モロッコをスタートして以来、毎朝の儀式としてコーヒーを飲むことは欠かさなかったが、ケニアからタンザニアに入ると難しくなった。タンザニアといえばキリマンジャロ・コーヒーの国と思っていたのに、大衆的な店で飲めるのはチャイ(ミルクティ)ばかりだった(注:もちろん、まともなホテルに行けばコーヒーは飲めます)。また、ケニアでは英語が田舎でも使えたけど、タンザニアに入るとほとんど使えなくなった。必要に迫られて、スワヒリ語を勉強する。まずは数字から覚えないとホテルの料金交渉もできない。ペダルを漕ぎながら「モジャ、ンビリ、タトゥ…」と唱える日々が始まった。
一日を走り終え、安宿に落ち着いてビールを注文する。決まって聞かれるのが「バリディ?モト?」。訳すれば「冷たいのか?常温か?」となる。ぬるいビールを好む人なんかいるのか?と思うのは日本人の感覚。地元の人は常温のほうが体に良いと思っているらしい。

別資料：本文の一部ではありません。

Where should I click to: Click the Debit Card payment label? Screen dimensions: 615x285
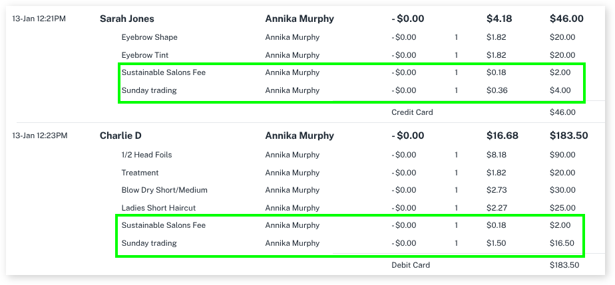click(411, 265)
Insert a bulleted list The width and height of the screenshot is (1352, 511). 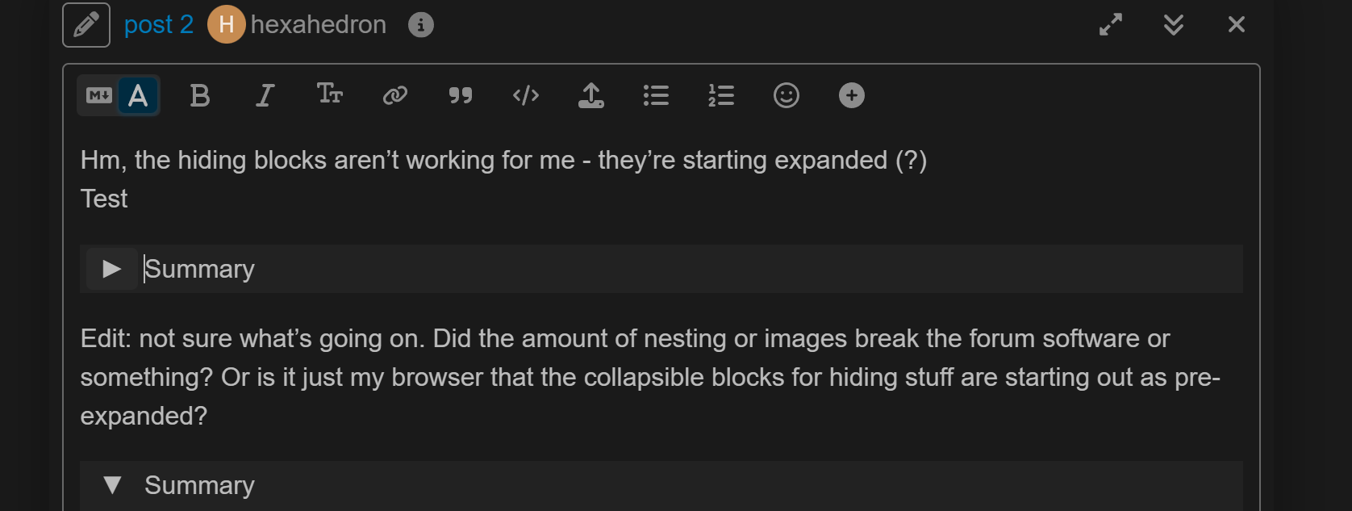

ナマンガの国境を越え、メルー山を正面に眺めながら走るサバンナは美しかった。国立公園でもない普通の道を走っているのに、キリンの親子が目の前をドドドッと横断したり、草原の中を颯爽と歩くマサイの戦士が、まるで絵のように美しかったり。自分のイメージしていたアフリカの風景に感動しつつ、イメージとは違う小さな発見をすることもけっこう楽しいケニア・タンザニアの旅だった。